Дар тому, кто рожден летать
Шрифт:
— Из твоего сопла валит дым, Сахара.
Мог ли ты о таком подумать! Сейчас эта штука взорвется, а для прыжка с парашютом слишком маленькая высота. Что же мне теперь делать? Он нажал кнопку отстрела баков и самолет слегка подбросило, когда четыре тысячи фунтов топлива улетели к земле. Сзади, из двигателя, раздался резкий стук. Вдруг он заметил, что давление масла упало до нуля.

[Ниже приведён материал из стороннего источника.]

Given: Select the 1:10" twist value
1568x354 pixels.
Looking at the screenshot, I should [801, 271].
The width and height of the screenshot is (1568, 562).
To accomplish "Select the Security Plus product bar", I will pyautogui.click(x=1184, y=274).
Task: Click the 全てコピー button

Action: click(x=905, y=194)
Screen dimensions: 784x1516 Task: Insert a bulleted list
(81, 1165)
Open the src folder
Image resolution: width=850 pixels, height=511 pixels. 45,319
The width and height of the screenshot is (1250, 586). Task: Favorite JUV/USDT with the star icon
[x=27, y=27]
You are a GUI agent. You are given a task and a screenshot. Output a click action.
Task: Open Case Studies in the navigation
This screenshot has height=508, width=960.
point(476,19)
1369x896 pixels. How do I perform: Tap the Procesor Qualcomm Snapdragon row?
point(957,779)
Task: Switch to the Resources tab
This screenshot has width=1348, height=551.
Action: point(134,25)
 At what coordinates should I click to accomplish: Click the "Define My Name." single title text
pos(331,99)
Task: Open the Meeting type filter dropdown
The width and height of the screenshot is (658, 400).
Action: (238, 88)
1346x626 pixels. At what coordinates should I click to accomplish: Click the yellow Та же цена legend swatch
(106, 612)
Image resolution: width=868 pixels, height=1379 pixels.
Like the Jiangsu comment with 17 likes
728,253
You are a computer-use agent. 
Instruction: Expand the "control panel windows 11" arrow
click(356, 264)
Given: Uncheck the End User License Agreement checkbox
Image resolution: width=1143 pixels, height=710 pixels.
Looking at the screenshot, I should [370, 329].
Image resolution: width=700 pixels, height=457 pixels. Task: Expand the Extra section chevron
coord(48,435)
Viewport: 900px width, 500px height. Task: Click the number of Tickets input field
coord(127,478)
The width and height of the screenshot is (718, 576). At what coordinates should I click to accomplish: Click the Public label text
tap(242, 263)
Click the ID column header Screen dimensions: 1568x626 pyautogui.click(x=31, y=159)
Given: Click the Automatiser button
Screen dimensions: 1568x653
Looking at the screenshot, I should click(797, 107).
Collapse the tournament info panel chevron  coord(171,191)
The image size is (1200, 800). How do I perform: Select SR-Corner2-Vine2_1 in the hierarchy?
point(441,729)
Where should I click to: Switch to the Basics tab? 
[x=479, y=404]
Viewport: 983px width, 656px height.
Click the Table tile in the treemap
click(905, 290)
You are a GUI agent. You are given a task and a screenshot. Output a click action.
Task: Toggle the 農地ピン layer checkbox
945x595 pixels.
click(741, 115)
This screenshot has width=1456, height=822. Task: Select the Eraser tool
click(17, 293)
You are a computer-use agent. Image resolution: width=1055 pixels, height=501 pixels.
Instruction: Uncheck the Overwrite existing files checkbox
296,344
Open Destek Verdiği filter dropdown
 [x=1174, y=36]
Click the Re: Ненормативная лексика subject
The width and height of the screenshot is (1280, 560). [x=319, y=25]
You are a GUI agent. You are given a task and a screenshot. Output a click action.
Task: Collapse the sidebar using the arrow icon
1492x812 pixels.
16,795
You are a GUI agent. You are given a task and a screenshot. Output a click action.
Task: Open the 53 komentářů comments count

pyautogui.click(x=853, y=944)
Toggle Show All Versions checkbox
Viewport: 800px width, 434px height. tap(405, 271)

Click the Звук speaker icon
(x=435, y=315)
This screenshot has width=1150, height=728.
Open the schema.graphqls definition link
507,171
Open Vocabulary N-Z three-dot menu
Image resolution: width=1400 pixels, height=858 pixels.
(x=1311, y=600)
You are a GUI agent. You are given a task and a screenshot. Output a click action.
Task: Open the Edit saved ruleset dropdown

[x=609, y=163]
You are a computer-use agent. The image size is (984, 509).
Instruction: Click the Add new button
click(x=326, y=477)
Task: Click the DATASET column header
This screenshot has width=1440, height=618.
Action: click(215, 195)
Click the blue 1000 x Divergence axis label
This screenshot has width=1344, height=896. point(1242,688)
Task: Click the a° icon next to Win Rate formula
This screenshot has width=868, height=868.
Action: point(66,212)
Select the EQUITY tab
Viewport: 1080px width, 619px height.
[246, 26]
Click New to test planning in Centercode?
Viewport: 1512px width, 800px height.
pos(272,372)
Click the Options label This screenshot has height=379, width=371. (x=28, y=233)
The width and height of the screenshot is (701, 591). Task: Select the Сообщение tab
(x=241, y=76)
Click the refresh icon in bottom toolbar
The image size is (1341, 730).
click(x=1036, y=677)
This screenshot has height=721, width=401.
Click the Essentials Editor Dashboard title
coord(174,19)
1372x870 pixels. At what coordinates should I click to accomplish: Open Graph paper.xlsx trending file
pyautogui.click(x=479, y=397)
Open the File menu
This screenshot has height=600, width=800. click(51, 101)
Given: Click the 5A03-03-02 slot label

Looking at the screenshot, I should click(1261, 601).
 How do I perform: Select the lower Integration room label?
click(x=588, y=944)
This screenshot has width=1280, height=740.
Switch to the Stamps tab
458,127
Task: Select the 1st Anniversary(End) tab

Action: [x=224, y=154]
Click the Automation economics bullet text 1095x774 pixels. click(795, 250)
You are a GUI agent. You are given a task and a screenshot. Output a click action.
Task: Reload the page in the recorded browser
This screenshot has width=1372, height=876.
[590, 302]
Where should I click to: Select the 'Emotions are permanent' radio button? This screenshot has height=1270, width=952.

Отказал двигатель, Хейнц! Без двигателя ты не сможешь управлять самолетом. Что теперь, что делать? Штурвал сделался твердым и неподвижным в его перчатках.
Офицер в диспетчерской не знал, что отказал двигатель. Он не знал, что Сахаре Два суждено было сделать медленный поворот через правое крыло и врезаться в землю в перевернутом состоянии,
— Тебя у полосы ждет кот, — сказал он с юмором, как сказал бы всякий, кто знает, что опасность уже миновала.
И тут вдруг до Хейнца дошло. Словно вспышка света. Аварийный гидравлический насос, электрический насос! Его самолет начал заваливаться на крыло на высоте в сотню футов. Его перчатка впечатала тумблер в положение АВАРИЙН., и штурвал быстро снова ожил. Выровнять крылья, нос вверх, нос вверх. И превосходное касание прямо перед башней диспетчера. По крайней мере, ощущение было такое, что оно превосходное. Сбросить газ, выпустить тормозной парашют, выключить подачу топлива, отключить батареи, открыть фонарь — и будь готов выпрыгнуть из самолета. Огромные пожарные машины, на кабинах которых мигали красные лампочки, с ревом следовали за ним, пока его истребитель катился после посадки, замедляя свое движение. Самолет не издавал ни звука и Хейнцу казалось, что рев моторов пожарных машин напоминает приглушенный шум двигателей огромного крейсера, идущего на полном ходу. Еще через мгновение самолет остановился, и Хейнц, отстегнув ремни, выпрыгнул из кабины, оказавшись рядом с пожарной машиной, из которой толстой струей лилась белая пена, покрывая изрядных размеров пятно обесцвеченного температурой алюминия у задней части крыльев.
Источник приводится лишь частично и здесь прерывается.